Data for processing:

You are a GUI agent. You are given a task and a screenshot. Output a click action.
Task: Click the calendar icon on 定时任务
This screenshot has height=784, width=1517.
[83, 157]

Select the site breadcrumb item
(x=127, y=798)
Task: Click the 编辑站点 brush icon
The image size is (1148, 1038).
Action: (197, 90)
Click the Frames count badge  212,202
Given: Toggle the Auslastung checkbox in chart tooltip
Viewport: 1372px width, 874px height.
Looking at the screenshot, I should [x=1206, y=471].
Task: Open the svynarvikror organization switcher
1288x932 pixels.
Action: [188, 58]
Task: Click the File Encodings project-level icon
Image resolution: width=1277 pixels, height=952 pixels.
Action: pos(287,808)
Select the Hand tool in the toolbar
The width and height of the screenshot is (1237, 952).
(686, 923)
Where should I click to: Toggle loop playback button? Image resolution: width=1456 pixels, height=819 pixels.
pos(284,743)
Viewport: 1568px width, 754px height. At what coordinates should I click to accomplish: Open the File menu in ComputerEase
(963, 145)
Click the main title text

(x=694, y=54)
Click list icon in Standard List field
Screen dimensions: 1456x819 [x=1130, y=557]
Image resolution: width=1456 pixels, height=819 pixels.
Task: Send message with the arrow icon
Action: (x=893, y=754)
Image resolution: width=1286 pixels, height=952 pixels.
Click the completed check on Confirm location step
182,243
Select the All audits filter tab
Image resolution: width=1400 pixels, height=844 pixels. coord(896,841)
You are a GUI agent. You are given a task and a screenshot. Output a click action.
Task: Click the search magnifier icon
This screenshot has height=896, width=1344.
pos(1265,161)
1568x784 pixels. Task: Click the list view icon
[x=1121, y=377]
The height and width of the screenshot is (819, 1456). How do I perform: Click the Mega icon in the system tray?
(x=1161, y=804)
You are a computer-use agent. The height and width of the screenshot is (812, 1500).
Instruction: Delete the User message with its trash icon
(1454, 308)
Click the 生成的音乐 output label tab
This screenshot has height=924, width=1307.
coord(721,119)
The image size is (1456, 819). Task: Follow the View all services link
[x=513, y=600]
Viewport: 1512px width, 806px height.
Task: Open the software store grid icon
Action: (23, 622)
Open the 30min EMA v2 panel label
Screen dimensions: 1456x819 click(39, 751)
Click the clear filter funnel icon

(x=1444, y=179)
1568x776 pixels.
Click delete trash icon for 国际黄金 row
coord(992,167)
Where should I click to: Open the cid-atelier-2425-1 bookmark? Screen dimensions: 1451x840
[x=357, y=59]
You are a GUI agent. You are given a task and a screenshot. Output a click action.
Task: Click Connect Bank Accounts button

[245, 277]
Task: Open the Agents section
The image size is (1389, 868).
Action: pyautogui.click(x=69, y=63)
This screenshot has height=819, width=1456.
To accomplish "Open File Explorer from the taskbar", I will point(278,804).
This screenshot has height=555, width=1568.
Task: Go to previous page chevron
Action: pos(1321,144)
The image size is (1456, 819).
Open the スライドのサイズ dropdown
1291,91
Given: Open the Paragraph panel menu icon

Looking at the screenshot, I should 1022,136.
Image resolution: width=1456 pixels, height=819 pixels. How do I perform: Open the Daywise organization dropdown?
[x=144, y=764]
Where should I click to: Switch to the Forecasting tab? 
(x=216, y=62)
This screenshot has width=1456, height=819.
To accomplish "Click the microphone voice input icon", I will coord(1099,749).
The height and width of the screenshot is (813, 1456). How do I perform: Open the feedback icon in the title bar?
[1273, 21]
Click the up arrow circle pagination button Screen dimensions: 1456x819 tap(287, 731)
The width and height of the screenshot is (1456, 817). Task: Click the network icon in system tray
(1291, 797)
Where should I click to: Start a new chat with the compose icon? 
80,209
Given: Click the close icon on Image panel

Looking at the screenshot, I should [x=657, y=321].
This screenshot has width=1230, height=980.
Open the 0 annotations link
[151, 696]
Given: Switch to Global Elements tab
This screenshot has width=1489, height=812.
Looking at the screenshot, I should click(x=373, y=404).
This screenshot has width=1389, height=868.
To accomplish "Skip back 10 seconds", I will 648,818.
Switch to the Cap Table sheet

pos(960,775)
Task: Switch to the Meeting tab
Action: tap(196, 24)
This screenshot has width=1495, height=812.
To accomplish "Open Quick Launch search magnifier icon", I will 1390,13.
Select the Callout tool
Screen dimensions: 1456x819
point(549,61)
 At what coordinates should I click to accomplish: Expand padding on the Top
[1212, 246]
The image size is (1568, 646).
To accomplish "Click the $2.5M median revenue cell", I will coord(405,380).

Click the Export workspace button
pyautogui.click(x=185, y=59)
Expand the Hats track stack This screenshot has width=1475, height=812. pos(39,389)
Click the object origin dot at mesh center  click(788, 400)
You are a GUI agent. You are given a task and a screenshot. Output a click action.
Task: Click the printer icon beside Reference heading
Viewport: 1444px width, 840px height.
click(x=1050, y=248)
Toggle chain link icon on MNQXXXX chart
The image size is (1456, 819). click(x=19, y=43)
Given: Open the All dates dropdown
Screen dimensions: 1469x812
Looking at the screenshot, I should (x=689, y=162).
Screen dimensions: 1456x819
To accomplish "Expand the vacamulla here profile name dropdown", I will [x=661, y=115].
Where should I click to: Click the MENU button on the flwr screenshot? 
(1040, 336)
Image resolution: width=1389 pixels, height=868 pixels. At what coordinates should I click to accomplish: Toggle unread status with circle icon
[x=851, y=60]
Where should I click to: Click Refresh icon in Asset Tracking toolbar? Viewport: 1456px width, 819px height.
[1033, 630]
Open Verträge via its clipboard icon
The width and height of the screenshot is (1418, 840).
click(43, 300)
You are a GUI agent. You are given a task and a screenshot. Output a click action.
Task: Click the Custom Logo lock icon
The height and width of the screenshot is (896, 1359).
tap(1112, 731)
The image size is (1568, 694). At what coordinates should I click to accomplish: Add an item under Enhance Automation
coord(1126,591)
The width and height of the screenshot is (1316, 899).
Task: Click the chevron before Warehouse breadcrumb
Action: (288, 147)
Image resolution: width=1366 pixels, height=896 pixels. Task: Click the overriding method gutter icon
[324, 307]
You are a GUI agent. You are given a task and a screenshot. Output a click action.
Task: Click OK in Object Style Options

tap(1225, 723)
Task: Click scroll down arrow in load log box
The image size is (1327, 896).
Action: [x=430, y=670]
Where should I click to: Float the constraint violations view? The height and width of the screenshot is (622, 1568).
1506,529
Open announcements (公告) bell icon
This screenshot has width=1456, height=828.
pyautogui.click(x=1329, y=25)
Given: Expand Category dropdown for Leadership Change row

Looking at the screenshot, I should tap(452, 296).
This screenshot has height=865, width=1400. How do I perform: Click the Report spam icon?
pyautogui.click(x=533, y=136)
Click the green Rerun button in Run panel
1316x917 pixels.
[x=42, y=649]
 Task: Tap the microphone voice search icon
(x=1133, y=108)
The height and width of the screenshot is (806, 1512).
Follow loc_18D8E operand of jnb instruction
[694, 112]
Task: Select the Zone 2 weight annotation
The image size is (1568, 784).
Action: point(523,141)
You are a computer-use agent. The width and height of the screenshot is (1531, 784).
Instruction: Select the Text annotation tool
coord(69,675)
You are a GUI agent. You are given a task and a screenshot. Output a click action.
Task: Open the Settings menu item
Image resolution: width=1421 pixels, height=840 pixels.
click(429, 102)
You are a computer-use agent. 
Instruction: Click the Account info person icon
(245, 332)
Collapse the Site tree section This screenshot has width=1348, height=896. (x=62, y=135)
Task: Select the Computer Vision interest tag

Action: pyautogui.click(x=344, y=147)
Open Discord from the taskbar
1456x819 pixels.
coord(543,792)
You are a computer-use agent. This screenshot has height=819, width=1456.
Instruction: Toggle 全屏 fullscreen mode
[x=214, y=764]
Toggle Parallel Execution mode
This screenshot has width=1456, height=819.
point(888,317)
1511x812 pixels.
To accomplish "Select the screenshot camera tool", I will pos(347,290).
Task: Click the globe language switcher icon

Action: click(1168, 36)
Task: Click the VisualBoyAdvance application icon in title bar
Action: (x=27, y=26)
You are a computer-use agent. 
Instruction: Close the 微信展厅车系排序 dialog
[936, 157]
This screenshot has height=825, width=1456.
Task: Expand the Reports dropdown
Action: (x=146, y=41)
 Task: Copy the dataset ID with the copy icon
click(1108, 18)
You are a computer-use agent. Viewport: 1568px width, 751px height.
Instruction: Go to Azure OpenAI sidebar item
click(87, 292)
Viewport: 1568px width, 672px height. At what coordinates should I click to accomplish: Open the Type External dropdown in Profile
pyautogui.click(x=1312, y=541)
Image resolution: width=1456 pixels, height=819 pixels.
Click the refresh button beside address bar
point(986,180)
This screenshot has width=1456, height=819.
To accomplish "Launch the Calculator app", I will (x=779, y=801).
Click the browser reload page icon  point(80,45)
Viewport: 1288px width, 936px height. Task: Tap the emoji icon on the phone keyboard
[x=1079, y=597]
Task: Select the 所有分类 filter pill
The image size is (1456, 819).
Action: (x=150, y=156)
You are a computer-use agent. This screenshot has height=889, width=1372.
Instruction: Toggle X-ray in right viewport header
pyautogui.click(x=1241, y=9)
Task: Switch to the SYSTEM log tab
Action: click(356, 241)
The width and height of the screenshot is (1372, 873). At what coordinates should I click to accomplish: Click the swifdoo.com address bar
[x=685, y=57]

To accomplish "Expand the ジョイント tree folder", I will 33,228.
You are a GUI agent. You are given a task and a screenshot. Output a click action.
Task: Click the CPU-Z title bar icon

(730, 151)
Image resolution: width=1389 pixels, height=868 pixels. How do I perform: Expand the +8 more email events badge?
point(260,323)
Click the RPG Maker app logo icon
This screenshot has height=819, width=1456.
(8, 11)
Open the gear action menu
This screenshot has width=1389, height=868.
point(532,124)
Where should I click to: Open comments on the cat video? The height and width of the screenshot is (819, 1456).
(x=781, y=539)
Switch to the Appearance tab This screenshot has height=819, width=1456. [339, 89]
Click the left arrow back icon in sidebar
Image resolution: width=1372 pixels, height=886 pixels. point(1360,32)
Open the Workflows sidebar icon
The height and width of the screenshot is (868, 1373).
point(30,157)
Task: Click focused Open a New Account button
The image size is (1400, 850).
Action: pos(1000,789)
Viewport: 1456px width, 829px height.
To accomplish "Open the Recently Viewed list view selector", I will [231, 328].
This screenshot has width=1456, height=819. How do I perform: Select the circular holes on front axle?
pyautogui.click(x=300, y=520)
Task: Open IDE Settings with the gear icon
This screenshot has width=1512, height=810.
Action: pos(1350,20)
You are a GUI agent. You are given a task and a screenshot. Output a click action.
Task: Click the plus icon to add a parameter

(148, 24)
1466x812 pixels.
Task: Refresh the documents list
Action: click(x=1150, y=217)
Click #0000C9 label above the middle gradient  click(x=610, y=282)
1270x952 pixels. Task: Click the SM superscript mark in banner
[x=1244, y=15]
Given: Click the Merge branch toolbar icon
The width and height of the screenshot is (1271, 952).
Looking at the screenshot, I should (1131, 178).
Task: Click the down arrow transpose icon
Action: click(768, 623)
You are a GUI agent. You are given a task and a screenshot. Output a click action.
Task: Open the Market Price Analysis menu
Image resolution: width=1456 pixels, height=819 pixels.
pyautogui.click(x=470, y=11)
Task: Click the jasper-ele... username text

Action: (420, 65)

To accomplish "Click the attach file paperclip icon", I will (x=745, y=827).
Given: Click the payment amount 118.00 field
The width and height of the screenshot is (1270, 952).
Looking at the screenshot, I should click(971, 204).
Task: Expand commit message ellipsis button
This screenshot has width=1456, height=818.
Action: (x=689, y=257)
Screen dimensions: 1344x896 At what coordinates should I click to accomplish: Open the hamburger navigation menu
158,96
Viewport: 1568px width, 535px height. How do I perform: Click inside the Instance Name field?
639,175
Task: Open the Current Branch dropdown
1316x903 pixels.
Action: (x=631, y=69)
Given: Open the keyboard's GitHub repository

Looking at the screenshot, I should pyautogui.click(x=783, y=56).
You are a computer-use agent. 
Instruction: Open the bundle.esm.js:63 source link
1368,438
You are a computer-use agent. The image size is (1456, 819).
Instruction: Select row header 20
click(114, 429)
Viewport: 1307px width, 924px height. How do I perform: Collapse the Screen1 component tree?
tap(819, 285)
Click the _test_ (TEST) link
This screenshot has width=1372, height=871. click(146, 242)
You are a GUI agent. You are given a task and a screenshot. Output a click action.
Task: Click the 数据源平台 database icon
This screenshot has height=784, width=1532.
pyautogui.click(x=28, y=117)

Instructions for the task: Among the lines above, repeat exactly those from the line with "1270x952 pixels. Task: Click" to the line with "Task: Open the Market Price Analysis menu", counting both ends.

Answer to the problem:
1270x952 pixels. Task: Click the SM superscript mark in banner
[x=1244, y=15]
Given: Click the Merge branch toolbar icon
The width and height of the screenshot is (1271, 952).
Looking at the screenshot, I should (1131, 178).
Task: Click the down arrow transpose icon
Action: click(768, 623)
You are a GUI agent. You are given a task and a screenshot. Output a click action.
Task: Open the Market Price Analysis menu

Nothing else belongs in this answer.